Linearization of Excel Model

Scenario 1

Q4: Comparison of throughput levels for each facility compared to baseline:

Q5: Comparison of Scenario 1 Cost to baseline:

Scenario 2

Q6: Comparison of throughput levels for each facility compared to baseline:

Q7: Total Cost of Scenario 2 and comparison to Total Cost of Scenario 1

Scenario 3

Q8: Such a crisis cannot be perfectly handled within the existing network constraints.

Q9a: If we decide not to serve some customers:

Q9b: If we decide to split the quantities as follows:

Q10: What is the best achievable profit under this scenario?

 

Files Included

·         Final Report (this document)

·         PowerPoint Presentation: presented on Friday (submitted previously)

·         Excel Model

·         GroupBy.html

·         Q10-Revenue.html

Phase 1: Preparing Input Data

·         Converted all .dat files to .csv using regex via Notepad++

·         GroupBy: HTML file and Python code (.ipynb) to combine Customer_Demand and Sku_weight_volume into one table, drop duplicates, sum at the customer-weight level (to roll up for use in Excel model), add Kp, and export to new CSV for use in Excel model

·         Calculated Kp at the customer-weight level (in Python script) and summed at the customer level for inclusion in Excel model

·         Quantity summed at the customer level for inclusion in Excel model

·         Removed all customers with Quantity of 0 (zero) or 1 – these customers have no demand, so there is no need to ship to them

o    138 customers remained – all are included in Excel model

Phase 2: Baseline (As-Is) Model

Q1: Total cost of the network: $130,952,565 (almost $131 million)

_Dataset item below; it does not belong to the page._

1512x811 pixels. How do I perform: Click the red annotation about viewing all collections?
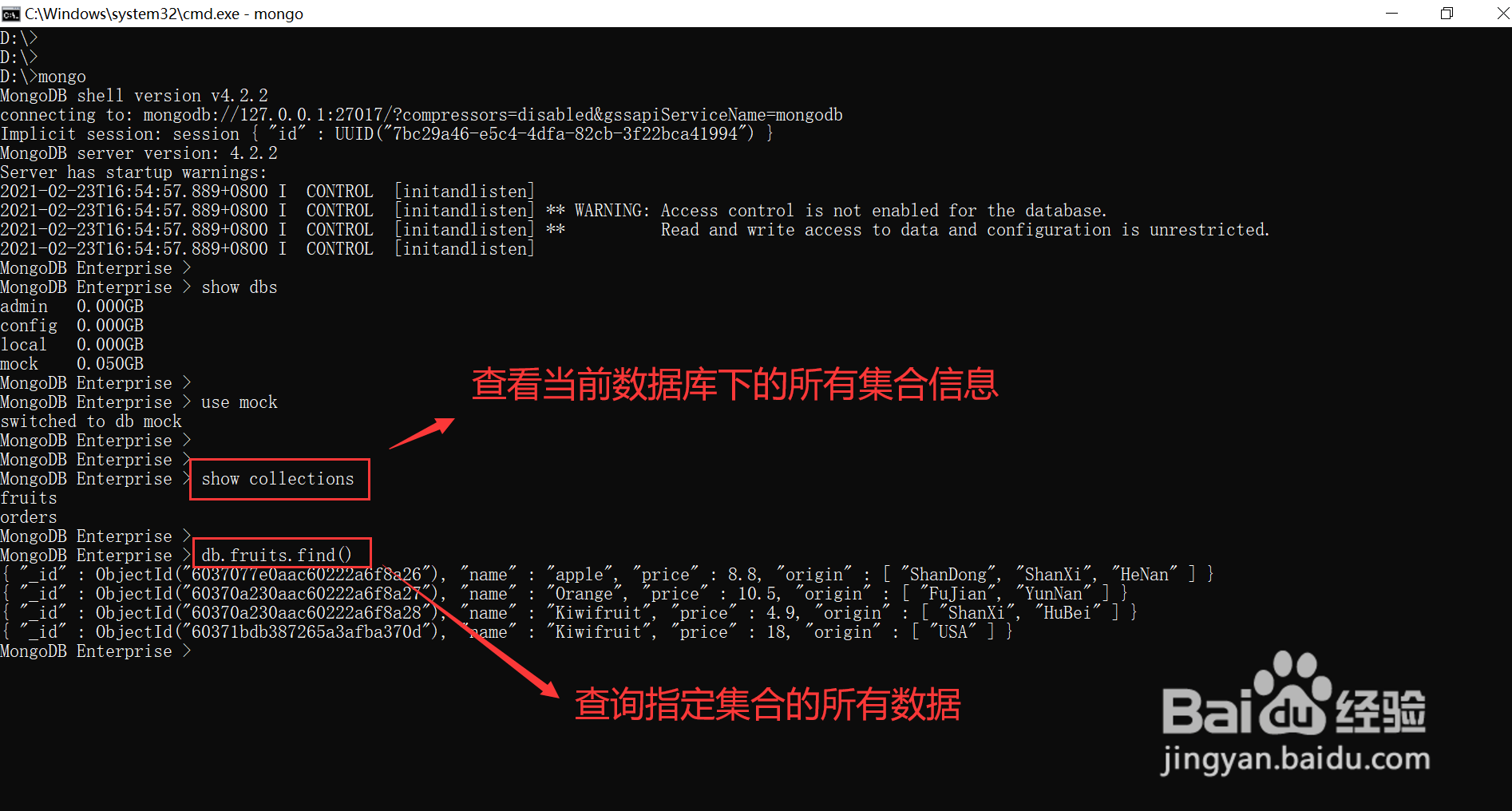click(x=734, y=384)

Q2: The below table shows throughput of each facility:

Map of customers (blue) and DCs (orange) weighted by quantity

Q3:

The baseline configuration minimizes Transportation Cost, but may not minimize Total (overall) Cost. DC Cost is much higher than Transportation Cost, so by minimizing Transportation Cost only and treated DC Cost as an afterthought, we are likely not minimizing the Total Cost. There is very likely a lot of missed opportunity to minimize DC Cost.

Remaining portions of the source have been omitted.